Naquele momento em que me sinto tão só, visto-me de branco e sorrio a quem passa. Mas isso apenas aumenta a minha angústia, à medida que passam por mim carregadas de olhares hostis e desconfiados. Nos seus lábios palavras ficam por dizer. Não me questionam e parecem sentir-se aliviadas ao voltarem ao seu passo habitual... apressado... metronómico... escuro.
Um novo mundo chama-me para o Infinito por detrás de todo o conhecido, tal como o sorriso inocente de uma criança a quem é dado um doce. E de repente não estou só. Alguém me sorri, do outro lado da rua. Alguém que se esconde por detrás dos seus cabelos negros como a noite. Alguém que me observa com uns olhos de um verde intenso, com um sorriso enigmático.
Não tento alcançá-lo. Finalmente posso mergulhar no doce sorriso do céu. Ninguém repara na rapariga caída na rua. Todos seguem o seu caminho.
Quanto ao anjo... nunca ninguém se apercebeu da sua presença a não ser eu.

xangelxofxsadnessx

P.S - não sei o que significa... saiu-me. E o xangelxofxdarknessx foi só para utilizar a ideia do David x)

26.3.07

Back for good... I guess.

Começo das férias escolares, fim das blogs-holidays. Acho que vou entrar no meu período de descoberta e anti-socialismo (não, não sou assim todas as férias).
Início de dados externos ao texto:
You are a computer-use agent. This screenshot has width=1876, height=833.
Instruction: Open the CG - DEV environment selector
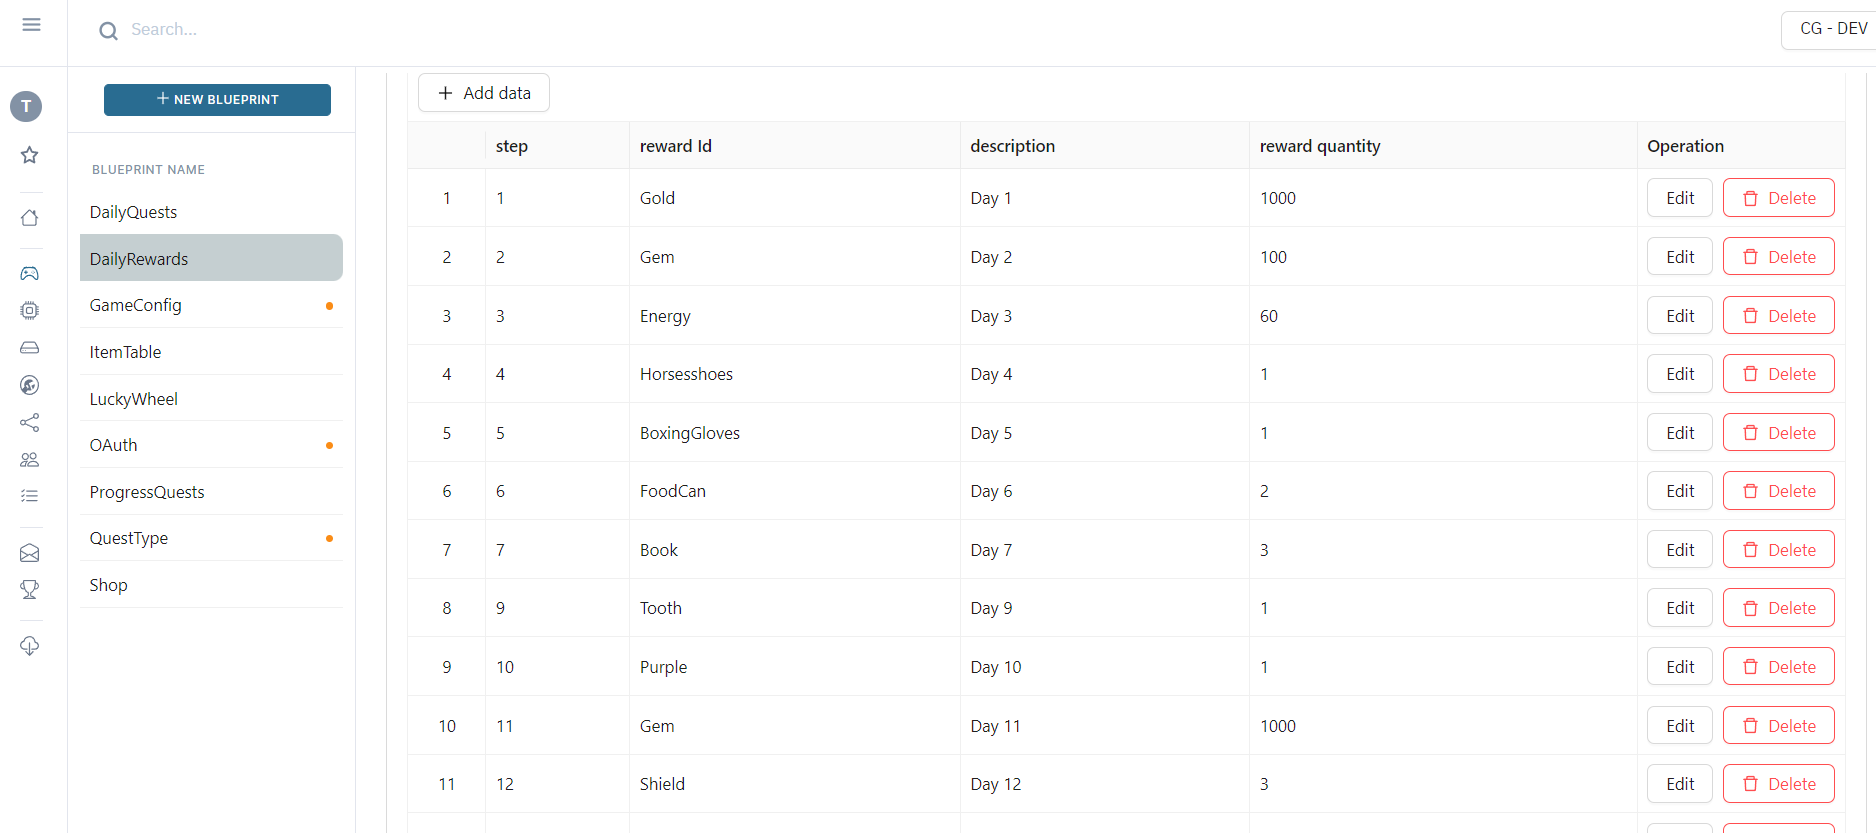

Desliguei o telemóvel e hoje estou no MSN nem sei por alma de quem. Tenho vindo muito à Internet, para descarregar músicas do E-mule e para ver episódios dos Emo Rangers. Ando a estudar de perto as vivências Emo. De resto vejo a Mtv2, a Fox e blábláblá desporto e o caraças... (bloody diary!).

Os assuntos escasseiam cada vez mais. Pitas... muito explorado. Emos... muito gozado (e eu gosto deles, não me vou pôr a gozar). Moda... muito inconstante.

Acho que vos podia falar do meu mais recente ídolo: Kieren Webster! :D Mas não... poupo-vos à minha insanidade mental.

Sim, mudou a hora. E o tempo está... escuro. Suponho que esteja frio. Oh, fuck off! Talvez volte em breve com melhores assuntos... talvez depois de visitar Barcelona.